++++ DATA SUPPLIED

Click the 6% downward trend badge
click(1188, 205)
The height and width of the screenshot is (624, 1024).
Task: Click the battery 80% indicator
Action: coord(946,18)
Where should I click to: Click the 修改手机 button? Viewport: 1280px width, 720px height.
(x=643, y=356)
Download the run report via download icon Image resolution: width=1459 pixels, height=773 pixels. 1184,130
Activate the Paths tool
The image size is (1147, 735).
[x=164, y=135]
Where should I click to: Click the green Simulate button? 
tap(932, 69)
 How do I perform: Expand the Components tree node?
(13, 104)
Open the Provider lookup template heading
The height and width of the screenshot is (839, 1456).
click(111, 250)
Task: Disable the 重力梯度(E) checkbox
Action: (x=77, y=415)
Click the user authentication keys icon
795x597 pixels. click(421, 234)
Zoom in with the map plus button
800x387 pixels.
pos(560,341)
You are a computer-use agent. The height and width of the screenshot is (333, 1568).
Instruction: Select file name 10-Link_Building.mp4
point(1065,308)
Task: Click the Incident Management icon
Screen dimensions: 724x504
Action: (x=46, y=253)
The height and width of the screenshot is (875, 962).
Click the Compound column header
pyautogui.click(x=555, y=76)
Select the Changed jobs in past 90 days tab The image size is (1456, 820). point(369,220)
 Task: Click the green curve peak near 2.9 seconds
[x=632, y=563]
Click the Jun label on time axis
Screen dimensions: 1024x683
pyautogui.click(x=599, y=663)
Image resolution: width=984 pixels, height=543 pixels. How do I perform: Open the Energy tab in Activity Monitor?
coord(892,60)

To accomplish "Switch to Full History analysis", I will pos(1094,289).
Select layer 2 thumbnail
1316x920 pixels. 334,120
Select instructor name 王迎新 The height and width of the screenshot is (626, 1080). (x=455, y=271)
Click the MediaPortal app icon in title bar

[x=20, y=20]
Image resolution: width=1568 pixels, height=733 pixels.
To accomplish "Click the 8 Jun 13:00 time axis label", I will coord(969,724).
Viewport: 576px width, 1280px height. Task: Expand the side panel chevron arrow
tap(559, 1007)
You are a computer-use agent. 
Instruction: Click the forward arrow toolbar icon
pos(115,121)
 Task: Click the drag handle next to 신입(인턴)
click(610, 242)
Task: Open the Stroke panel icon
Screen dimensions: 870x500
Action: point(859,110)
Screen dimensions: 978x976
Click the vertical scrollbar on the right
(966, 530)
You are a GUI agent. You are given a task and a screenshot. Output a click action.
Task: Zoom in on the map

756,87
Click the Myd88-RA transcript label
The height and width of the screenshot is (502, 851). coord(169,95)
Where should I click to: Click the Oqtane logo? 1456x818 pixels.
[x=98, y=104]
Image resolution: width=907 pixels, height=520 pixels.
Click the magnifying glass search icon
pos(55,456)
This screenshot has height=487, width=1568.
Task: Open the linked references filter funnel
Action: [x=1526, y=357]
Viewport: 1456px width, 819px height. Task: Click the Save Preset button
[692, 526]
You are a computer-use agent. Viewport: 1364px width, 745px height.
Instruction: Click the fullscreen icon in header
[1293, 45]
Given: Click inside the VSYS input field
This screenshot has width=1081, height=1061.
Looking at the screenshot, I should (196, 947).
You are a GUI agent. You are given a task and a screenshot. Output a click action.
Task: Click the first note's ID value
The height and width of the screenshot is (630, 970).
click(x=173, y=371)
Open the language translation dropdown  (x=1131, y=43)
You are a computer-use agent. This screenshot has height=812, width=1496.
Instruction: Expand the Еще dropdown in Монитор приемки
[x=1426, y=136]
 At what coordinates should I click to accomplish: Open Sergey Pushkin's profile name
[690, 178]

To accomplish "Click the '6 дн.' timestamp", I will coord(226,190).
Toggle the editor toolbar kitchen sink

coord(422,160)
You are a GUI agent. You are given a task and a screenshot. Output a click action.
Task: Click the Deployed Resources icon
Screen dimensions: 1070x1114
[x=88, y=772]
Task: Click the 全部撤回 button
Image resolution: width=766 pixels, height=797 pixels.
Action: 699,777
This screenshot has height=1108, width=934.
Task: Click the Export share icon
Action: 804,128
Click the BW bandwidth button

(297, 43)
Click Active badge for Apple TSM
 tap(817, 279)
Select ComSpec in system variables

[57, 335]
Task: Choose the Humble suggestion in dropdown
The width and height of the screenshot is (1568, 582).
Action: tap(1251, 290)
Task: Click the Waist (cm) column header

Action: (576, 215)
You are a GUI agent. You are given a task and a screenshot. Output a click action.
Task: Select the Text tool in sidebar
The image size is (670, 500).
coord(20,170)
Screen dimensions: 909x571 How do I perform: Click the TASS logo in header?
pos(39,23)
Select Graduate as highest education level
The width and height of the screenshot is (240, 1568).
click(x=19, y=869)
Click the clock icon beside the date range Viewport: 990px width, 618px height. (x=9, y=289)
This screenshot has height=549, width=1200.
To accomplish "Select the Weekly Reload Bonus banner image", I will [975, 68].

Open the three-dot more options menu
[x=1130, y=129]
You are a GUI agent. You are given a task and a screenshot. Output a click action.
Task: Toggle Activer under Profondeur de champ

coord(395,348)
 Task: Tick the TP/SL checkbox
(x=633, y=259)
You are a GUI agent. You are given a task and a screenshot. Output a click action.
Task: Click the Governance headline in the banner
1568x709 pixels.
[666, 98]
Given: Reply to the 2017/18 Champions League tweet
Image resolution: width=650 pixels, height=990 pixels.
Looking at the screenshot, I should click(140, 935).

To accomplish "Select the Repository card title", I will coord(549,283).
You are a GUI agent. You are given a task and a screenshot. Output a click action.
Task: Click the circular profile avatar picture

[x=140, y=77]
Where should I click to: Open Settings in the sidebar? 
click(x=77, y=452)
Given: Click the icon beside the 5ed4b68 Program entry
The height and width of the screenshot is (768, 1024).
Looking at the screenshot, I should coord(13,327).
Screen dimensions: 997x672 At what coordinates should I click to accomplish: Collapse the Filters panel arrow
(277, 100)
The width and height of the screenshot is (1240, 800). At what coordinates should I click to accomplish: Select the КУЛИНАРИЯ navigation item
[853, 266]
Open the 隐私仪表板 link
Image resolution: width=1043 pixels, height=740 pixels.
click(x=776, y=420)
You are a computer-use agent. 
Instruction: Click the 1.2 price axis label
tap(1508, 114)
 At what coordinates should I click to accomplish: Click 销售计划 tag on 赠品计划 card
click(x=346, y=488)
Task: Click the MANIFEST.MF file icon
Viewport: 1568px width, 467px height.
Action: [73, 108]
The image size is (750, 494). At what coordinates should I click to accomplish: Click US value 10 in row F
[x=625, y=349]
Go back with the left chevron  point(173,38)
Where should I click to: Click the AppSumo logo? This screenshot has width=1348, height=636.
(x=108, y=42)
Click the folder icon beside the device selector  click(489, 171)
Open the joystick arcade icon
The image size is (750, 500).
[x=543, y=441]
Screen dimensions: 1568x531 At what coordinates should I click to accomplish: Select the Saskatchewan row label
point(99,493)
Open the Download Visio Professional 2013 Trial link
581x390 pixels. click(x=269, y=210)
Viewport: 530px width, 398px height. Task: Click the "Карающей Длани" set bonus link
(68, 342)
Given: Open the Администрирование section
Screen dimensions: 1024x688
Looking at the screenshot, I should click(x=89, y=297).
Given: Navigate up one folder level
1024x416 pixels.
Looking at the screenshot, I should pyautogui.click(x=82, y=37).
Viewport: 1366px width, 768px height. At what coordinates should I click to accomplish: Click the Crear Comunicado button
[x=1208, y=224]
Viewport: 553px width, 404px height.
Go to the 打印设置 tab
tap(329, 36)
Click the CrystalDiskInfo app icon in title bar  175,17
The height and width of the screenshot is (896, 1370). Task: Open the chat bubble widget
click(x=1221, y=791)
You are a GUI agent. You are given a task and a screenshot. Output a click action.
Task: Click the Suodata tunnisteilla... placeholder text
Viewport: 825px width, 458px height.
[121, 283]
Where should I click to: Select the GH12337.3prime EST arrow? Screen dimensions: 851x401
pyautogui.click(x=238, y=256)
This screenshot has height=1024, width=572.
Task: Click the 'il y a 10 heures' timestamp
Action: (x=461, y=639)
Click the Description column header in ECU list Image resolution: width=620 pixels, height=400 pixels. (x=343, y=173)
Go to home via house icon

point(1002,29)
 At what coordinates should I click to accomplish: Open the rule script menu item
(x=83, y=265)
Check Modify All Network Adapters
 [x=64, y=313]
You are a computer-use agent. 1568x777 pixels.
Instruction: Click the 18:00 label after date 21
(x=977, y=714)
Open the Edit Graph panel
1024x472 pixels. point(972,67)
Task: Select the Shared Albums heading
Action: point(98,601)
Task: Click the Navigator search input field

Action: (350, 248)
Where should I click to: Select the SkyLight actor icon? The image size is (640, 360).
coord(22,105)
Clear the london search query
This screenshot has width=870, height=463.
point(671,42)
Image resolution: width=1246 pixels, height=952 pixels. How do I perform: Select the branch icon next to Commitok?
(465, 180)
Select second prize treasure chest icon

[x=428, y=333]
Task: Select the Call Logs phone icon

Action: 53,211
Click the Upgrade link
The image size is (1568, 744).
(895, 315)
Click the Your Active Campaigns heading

++++++++

WHAT NEEDS TO BE DONE:
Filter the entries and keep only the lines holding "folder".

COMPLETED TASK:
Click the folder icon beside the device selector  click(489, 171)
Given: Navigate up one folder level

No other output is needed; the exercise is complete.